*** Opening INPUT MATERIAL ***

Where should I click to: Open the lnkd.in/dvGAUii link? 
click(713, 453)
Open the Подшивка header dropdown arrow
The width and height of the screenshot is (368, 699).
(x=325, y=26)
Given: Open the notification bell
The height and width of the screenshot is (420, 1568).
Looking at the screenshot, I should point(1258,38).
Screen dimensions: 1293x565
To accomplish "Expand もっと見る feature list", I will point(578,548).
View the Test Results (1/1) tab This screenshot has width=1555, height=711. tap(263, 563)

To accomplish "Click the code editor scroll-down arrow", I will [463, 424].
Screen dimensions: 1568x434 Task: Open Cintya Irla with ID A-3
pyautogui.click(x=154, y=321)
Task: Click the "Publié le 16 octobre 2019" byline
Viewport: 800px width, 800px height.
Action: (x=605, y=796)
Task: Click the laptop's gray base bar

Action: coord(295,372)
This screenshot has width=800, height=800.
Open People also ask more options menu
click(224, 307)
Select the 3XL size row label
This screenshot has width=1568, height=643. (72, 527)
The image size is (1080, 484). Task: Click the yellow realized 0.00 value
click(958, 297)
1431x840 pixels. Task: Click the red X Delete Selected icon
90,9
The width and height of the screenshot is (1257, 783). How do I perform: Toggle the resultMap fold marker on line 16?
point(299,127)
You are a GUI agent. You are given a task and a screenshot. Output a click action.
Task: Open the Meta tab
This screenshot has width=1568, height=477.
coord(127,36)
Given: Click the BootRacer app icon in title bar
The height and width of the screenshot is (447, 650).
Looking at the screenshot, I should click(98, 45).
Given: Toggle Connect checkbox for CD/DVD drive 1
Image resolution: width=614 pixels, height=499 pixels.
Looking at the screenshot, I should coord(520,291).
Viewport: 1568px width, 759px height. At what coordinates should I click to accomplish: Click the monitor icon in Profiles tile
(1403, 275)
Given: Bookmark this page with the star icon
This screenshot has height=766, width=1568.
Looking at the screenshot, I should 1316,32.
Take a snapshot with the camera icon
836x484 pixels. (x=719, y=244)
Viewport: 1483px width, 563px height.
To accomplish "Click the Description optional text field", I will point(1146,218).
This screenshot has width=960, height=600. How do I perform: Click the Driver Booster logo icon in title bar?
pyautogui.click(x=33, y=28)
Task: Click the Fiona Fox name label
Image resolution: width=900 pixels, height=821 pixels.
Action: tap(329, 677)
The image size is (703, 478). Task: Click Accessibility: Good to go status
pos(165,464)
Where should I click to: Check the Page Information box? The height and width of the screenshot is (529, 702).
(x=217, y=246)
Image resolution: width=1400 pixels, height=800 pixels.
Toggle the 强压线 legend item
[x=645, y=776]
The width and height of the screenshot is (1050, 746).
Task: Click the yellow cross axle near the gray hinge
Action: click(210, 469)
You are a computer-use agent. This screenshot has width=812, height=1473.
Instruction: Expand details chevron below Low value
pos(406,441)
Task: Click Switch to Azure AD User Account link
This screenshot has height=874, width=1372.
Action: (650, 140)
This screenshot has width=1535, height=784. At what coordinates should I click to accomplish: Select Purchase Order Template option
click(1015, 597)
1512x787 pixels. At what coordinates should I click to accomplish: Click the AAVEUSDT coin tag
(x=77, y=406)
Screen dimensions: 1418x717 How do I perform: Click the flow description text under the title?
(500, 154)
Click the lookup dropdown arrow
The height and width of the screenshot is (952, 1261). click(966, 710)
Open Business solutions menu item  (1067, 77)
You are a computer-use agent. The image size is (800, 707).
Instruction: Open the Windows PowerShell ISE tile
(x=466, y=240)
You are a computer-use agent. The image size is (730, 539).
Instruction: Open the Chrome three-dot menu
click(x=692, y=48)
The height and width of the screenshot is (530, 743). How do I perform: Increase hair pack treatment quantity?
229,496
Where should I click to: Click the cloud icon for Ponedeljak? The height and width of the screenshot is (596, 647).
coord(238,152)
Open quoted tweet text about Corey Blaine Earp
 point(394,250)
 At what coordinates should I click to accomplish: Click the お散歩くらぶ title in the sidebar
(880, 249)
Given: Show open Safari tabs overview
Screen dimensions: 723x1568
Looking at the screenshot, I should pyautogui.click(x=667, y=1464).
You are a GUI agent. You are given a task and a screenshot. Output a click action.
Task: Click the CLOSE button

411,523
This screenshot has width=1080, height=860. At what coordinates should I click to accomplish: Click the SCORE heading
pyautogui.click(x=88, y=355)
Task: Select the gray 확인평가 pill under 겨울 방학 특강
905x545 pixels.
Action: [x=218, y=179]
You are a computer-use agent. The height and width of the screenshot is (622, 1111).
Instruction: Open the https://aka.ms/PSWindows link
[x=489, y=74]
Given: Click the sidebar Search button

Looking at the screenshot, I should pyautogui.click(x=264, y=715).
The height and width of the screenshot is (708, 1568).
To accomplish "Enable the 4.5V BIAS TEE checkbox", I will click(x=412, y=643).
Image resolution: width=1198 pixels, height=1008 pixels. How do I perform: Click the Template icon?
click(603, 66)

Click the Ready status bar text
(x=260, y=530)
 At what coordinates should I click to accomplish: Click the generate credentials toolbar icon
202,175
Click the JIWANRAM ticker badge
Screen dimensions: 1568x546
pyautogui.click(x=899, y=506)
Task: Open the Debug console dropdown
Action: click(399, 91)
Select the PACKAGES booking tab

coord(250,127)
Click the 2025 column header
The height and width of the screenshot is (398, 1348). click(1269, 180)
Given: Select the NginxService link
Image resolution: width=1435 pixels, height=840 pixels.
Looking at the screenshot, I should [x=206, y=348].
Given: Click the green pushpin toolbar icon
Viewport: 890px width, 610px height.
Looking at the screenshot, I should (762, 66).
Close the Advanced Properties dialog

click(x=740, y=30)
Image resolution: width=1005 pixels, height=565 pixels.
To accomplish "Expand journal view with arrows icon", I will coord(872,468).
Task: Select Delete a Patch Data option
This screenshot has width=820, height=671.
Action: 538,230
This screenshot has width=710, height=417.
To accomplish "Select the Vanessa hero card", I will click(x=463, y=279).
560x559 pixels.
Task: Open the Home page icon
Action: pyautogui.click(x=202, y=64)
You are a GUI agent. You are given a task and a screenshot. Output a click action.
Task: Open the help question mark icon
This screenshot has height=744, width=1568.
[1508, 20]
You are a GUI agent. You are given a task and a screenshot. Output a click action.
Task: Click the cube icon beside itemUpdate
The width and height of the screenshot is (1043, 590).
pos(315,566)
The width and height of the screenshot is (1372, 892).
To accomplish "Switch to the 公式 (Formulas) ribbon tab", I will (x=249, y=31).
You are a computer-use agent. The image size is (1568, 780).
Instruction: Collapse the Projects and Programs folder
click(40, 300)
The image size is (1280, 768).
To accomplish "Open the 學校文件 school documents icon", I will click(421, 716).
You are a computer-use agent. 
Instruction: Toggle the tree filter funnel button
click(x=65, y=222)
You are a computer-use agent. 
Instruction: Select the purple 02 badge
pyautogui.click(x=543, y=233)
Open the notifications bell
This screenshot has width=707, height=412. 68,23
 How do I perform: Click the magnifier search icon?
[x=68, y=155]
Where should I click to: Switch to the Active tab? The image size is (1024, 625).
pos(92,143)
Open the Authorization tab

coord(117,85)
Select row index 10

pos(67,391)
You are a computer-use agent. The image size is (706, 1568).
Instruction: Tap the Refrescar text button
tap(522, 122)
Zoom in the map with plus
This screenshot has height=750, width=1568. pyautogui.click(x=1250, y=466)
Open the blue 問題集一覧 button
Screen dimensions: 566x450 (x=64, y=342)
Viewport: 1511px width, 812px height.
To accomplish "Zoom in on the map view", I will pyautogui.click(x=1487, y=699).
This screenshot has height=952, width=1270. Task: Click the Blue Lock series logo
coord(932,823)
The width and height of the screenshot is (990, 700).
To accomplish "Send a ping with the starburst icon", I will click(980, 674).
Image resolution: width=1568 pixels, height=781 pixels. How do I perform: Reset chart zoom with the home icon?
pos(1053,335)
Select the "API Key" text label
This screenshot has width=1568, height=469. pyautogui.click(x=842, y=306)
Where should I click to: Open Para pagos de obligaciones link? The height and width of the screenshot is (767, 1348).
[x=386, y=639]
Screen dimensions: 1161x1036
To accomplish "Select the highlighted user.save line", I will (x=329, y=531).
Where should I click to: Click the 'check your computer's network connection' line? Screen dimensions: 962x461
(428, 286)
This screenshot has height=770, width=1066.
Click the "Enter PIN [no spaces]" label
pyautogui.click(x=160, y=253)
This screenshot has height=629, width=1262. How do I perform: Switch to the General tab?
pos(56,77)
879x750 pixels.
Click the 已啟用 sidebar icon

*** Closing INPUT MATERIAL ***

Retype, without any change, the lines from the one containing "Open the blue 問題集一覧 button" through the final line of the material above, and no others.

Open the blue 問題集一覧 button
Screen dimensions: 566x450 (x=64, y=342)
Viewport: 1511px width, 812px height.
To accomplish "Zoom in on the map view", I will pyautogui.click(x=1487, y=699).
This screenshot has height=952, width=1270. Task: Click the Blue Lock series logo
coord(932,823)
The width and height of the screenshot is (990, 700).
To accomplish "Send a ping with the starburst icon", I will click(980, 674).
Image resolution: width=1568 pixels, height=781 pixels. How do I perform: Reset chart zoom with the home icon?
pos(1053,335)
Select the "API Key" text label
This screenshot has width=1568, height=469. pyautogui.click(x=842, y=306)
Where should I click to: Open Para pagos de obligaciones link? The height and width of the screenshot is (767, 1348).
[x=386, y=639]
Screen dimensions: 1161x1036
To accomplish "Select the highlighted user.save line", I will (x=329, y=531).
Where should I click to: Click the 'check your computer's network connection' line? Screen dimensions: 962x461
(428, 286)
This screenshot has height=770, width=1066.
Click the "Enter PIN [no spaces]" label
pyautogui.click(x=160, y=253)
This screenshot has height=629, width=1262. How do I perform: Switch to the General tab?
pos(56,77)
879x750 pixels.
Click the 已啟用 sidebar icon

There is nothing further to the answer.